Due to the US Government’s mandate for emergency 911 (E911) capability as well as mobile operators’ move in the direction of location-based services, iSuppli predicts that global shipments of mobile handsets with GPS capabilities will quadruple by 2011.
iSuppli predicts that GPS-equipped mobile handset shipments will increase to 444 million units by 2011, rising from 109.6 million units in 2006.
By 2011, 29.6 percent of all mobile phones shipped will have GPS capability, up from 11.1 percent in 2006.
“Besides cameras, multimedia capabilities and connectivity solutions, mobile-handset OEMs increasingly are investigating the integration of GPS functionality in mobile devices as a value-added product differentiator,” said Tina Teng, analyst, wireless communications at iSuppli.
“Wireless carriers are looking at introducing various new GPS-based, revenue-generating services to increase average revenue per user (ARPU).”
Such location-based services (LBSs) are the key services that could drive up ARPU levels. LBSs include a broad range of value-added services that incorporate user location pinpointed by satellites or other tools with location databases.
The most common services are user location, turn-by-turn navigation, location search, tracking, information services and social networking.
E911 mandates also are driving the expansion of the GPS-enabled handset market in the United States. The US Federal Communications Commission (FCC) in 1996 issued a report that requires all operators to precisely locate the position of wireless callers making emergency 911 calls.
The regulation was implemented in three phases: Phases 0, I and II. Phase II of the E911 implementation requires all operators to deliver specific latitude and longitude information of the caller, also known as automatic location identification (ALI). This can be accomplished using a GPS-enabled mobile handset.
Qualcomm, the dominant supplier of code division multiple access (CDMA) solutions, began to integrate GPS processors into its digital baseband semiconductors in 2000. This company always ensures its CDMA network infrastructure products support the functionalities that its digital basebands deliver — including GPS.

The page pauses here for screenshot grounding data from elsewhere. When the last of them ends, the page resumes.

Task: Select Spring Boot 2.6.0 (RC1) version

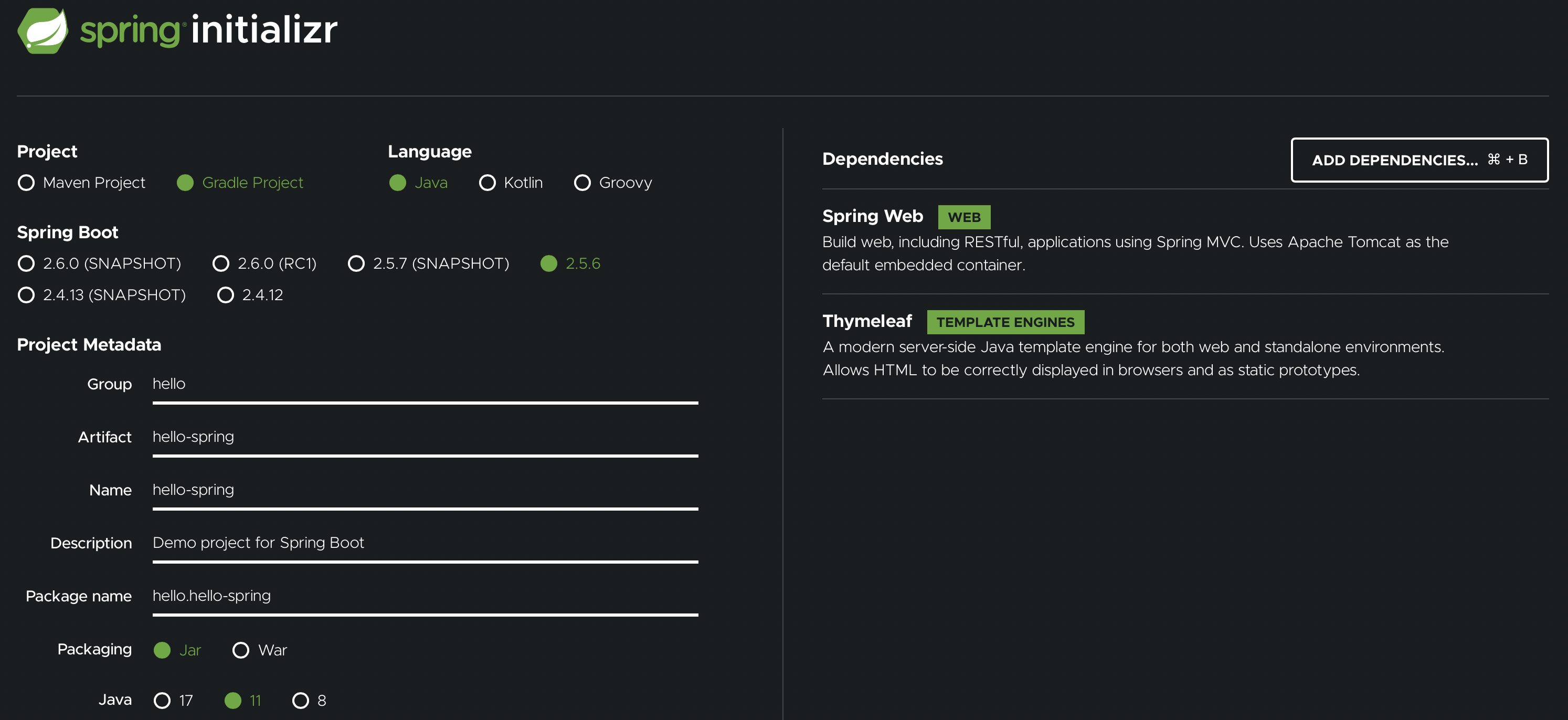Action: pyautogui.click(x=221, y=263)
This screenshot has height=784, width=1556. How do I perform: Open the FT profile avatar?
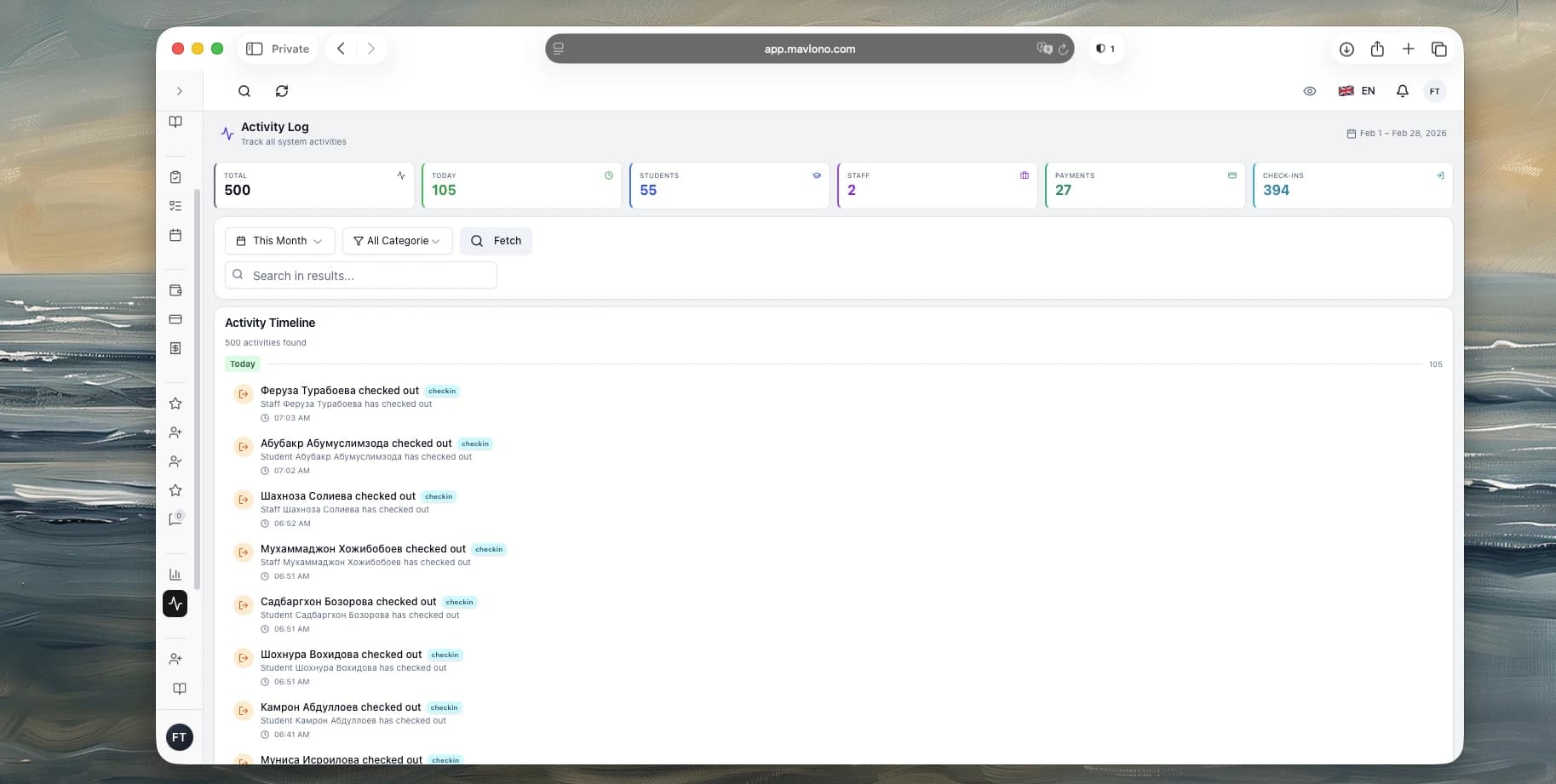[1435, 90]
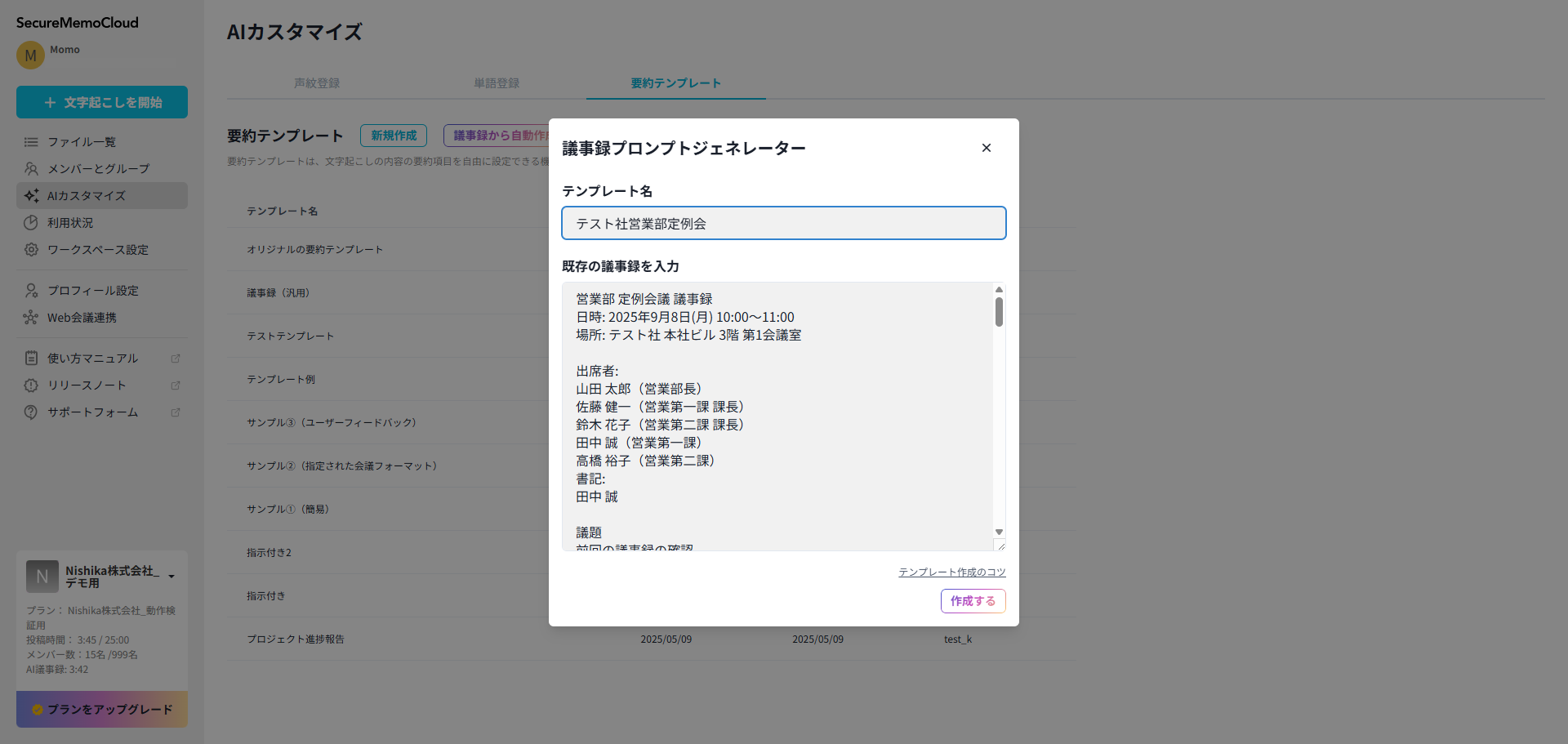Screen dimensions: 1568x744
Task: Switch to the 単語登録 tab
Action: coord(497,82)
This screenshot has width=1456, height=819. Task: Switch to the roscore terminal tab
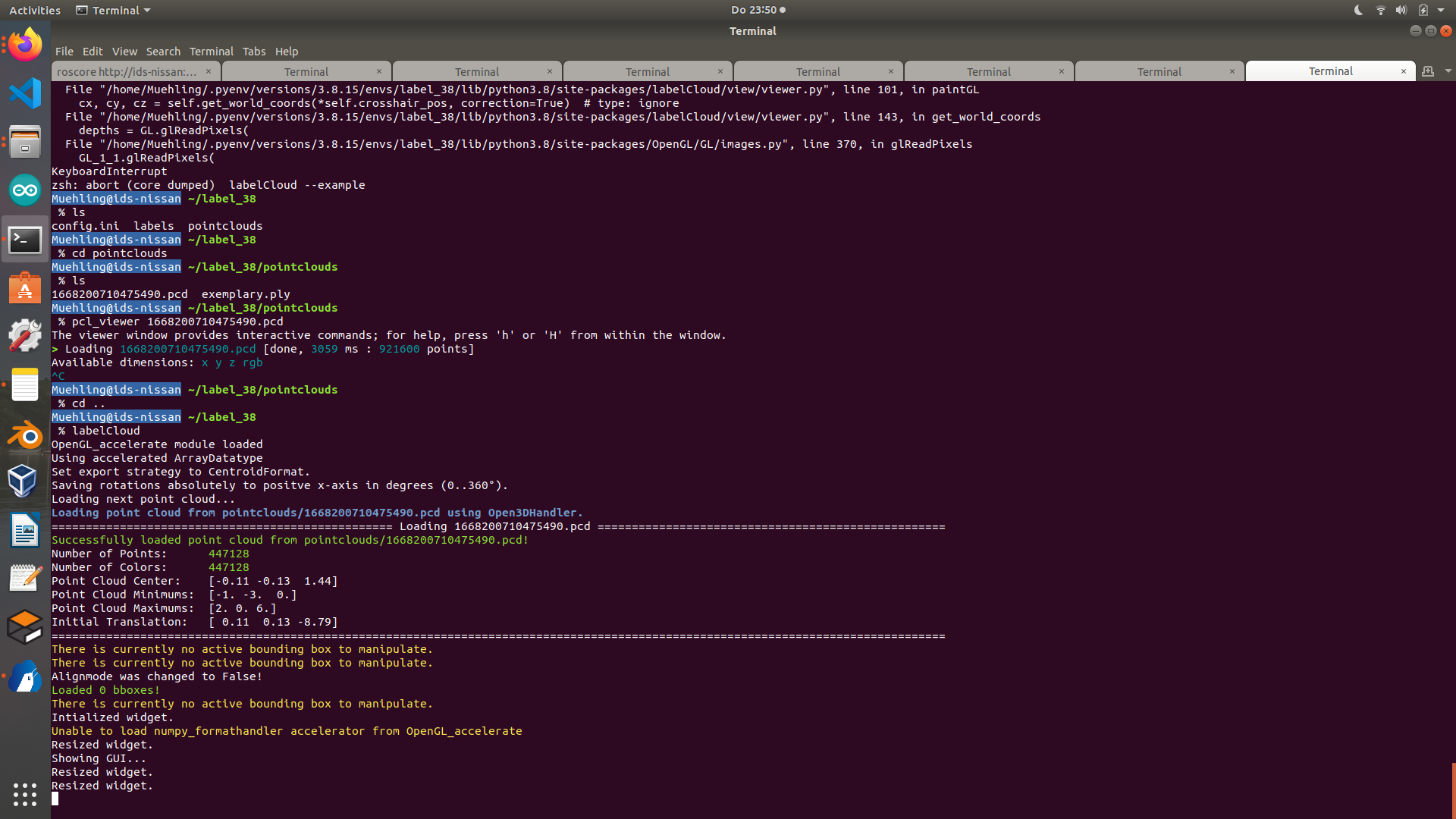click(129, 71)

Because of this, the CDMA-dominated nations of the United States and South Korea are expected to be the leading regions for GPS-enabled mobile handsets.
Europe will be the next largest GPS-enabled handset market as the functionality penetrates into smart phones. In September, a Nokia smart phone with GPS capability was the top model purchased on the website of European carrier O2.
Semiconductor suppliers, wireless network operators and device manufacturers are already in the GPS game. LBS will encourage more suppliers to provide the most efficient solutions in terms of power consumption, TTFF (Time to First Fix) and affordable pricing for A-GPS adoption.
Semiconductor suppliers include: baseband providers that offer complete solutions from cellular products to various connectivity options, companies that specialise in GPS and that provide GPS chipsets and software packages and companies that specialize in radio frequency (RF) and that integrate GPS receivers into their current cellular RF receiver offerings.